日本規格協会、ISO / IEC 27002 の改訂を受け「JIS Q 27002:2024」発行

　一般財団法人 日本規格協会は7月16日、「JIS Q 27002:2024（情報セキュリティ，サイバーセキュリティ及びプライバシー保護―情報セキュリティ管理策）」を6月20日に発行したと発表した。2022年2月にISO/IEC 27002が改訂されたことを受けたもの。

　ISO（国際標準化機構）およびIEC（国際電気標準会議）が全世界で統一された規格を制定しているのに対し、JISは日本の国家規格となる。ただし、基本的にISOに対応する形で規格が定められているほか、日本の提案がISOにより国際規格として制定されるケースもある。ISO/IEC 27001（ISMS）はその一つとなる。

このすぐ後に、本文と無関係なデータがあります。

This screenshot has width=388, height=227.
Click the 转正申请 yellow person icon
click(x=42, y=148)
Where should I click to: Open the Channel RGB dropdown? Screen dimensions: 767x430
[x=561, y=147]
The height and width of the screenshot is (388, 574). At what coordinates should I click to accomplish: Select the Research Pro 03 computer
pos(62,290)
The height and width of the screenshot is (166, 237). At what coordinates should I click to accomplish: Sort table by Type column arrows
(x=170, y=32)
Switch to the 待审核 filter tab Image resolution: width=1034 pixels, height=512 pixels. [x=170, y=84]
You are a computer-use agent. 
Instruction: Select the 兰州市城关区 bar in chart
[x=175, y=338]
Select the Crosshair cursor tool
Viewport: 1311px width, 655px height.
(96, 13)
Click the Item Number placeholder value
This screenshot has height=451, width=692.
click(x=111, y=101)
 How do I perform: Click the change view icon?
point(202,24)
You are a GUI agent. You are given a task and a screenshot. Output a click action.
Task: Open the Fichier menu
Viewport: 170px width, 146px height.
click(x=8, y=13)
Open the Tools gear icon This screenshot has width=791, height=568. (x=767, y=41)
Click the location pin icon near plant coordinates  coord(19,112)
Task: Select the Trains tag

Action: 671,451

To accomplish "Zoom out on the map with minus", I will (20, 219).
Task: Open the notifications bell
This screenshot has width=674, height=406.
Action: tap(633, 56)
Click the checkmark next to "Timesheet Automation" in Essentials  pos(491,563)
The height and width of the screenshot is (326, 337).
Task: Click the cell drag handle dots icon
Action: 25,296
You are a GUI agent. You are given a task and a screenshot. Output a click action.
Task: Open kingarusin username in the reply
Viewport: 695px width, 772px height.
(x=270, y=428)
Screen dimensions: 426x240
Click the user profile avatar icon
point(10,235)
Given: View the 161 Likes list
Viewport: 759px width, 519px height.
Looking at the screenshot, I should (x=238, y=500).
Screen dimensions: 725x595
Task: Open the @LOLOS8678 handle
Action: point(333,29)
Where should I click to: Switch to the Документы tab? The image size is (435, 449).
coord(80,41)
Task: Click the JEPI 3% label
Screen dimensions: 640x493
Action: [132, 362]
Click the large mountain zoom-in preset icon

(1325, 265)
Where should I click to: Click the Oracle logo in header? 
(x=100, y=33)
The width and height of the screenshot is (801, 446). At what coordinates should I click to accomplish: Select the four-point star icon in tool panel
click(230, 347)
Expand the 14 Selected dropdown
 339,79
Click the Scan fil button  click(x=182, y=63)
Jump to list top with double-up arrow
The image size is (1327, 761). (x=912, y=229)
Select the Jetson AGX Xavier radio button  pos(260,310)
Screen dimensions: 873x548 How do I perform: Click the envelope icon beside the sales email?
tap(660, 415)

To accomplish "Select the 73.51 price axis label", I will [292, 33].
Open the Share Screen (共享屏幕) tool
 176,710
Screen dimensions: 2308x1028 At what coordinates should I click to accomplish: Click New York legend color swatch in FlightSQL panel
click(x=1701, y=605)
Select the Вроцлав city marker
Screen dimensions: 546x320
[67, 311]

　ISO/IECはマネジメントシステムとして多くの国際規格を制定しており、ISO 9001（品質）、ISO 14001（環境）、ISO 22000（食品安全）など多くの規格が存在する。ISO/IEC 27000シリーズは情報セキュリティマネジメントシステムに関する規格となっている。単に規格に準拠するだけでなく、継続的にPDCAを回して改善を行い、定期的監査が行われる。

　ISO/IEC 27000 ファミリー規格は、要求事項（ISO/IEC 27001）、ISMS認証機関のための要求事項（ISO/IEC 27006）、セクター固有のISMS実施のための追加の要求事項の枠組み（ISO/IEC 27009）、ISMS実施の様々な側面に関する手引を規定した規格（一般的なプロセス、管理策に関する指針およびセクター固有の手引）から構成される。なお、規格の番号は27000～27040番台および27100～27110番台の一部が中心となっている。

　今回発行されたJIS Q 27002:2024はISO/IEC 27002の改訂を受けたもので、主に「情報セキュリティ管理策の追加・統合」と「様々な管理策体系の見方への対応」が改定されている。情報セキュリティ管理策は改定前の114から93に更新・統合され、管理策の分類は14分類から「組織的管理策」「人的管理策」「物理的管理策」「技術的管理策」の4分類に再整理された。

　様々な管理策体系の見方への対応では、規格の箇条構造とは異なる観点でも管理策体系の見方を構築できるよう、管理策の属性と属性値の概念を導入した。管理策ごとに表で示された、「管理策タイプ」「情報セキュリティ特性」「サイバーセキュリティ概念」「運用機能」「セキュリティドメイン」の5つの属性値を活用することで、管理策体系の見方を構築できる。

　同協会では「JIS Q 27002:2024」文書を15,620円（税込）で販売している。